===== Brano proposto =====

Mi chiamo Celia, vengo dal Perù, sono arrivata in Italia alla fine degli anni Novanta quando avevo 22 anni. Lavoro come colf e come cuoca, nelle case private, ho due lavori. Vivo con mio figlio adolescente.
Sono arrivata in Italia da turista, come tutti, e ho preso il primo permesso di soggiorno con la sanatoria del 1998: avevo un lavoro come badante e la signora per cui lavoravo mi ha messo in regola. Adesso ho la cittadinanza italiana, dal momento della richiesta ho aspettato 6 anni per riceverla! Anche mio figlio ha la cittadinanza italiana, è nato qui in Italia quindi avrebbe potuto chiederla a 18 anni, ma l’ha ottenuta prima grazie a me. Ho chiesto la cittadinanza perché non si sa mai cosa può succedere, tanto prenderla non ti cambia, non smetto di essere peruviana al cento per cento. Se qualcuno chiede a mio figlio cosa si sente di essere, lui dirà che è peruviano, è nato qui, ha fatto le scuole qui, tutti i suoi amici sono italiani ma lo chiamano “il peruviano” e lui dice che è fiero di essere peruviano!
Il Coronavirus ha portato il meglio e il peggio. Prima che arrivasse lavoravo a tempo pieno, dalle 9 di mattina alle 9 di sera in tre case diverse, durante la settimana mio figlio era da solo a casa, passavamo insieme il fine settimana. La mia vita era molto frenetica, avevo del tempo libero solo il sabato dopo le due e la domenica. Questo tempo lo dedicavo alle cose semplici: pulire la casa, cucinare, stare con mio figlio.

===== Dati forniti =====

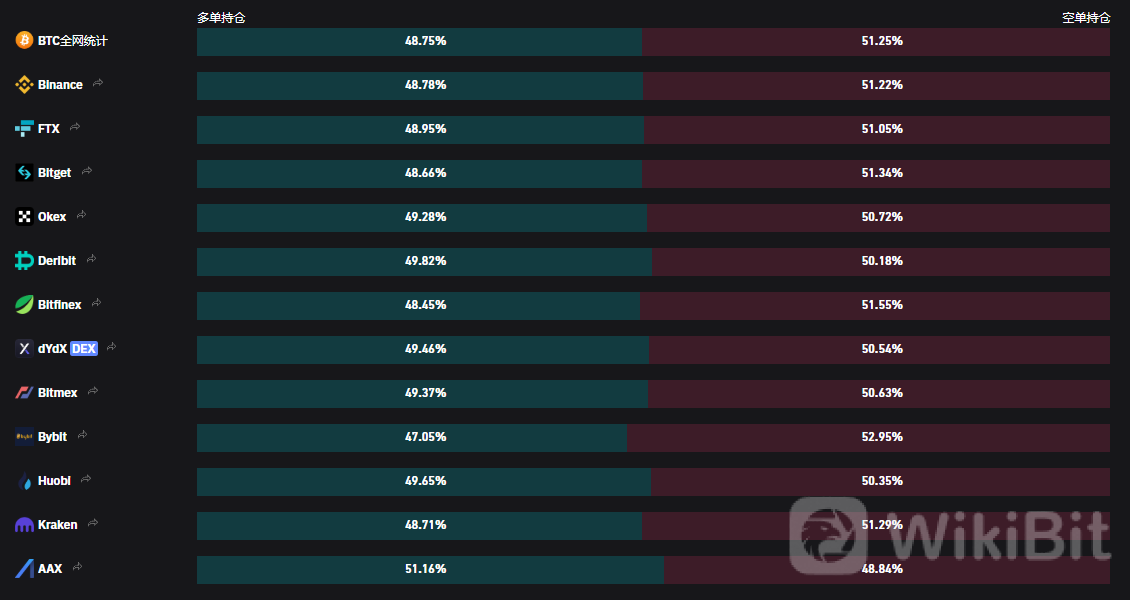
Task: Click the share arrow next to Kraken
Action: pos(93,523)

=====
===== Dati forniti =====

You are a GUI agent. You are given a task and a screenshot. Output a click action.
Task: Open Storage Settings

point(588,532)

=====
===== Dati forniti =====

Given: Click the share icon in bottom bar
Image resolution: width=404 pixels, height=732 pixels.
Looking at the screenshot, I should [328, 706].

=====

:: Esercizio ::
Ricopia parola per parola dal racconto di Celia tutto ciò che va da "Mi chiamo Celia, vengo" giù fino a "mio figlio adolescente.".

:: Soluzione ::
Mi chiamo Celia, vengo dal Perù, sono arrivata in Italia alla fine degli anni Novanta quando avevo 22 anni. Lavoro come colf e come cuoca, nelle case private, ho due lavori. Vivo con mio figlio adolescente.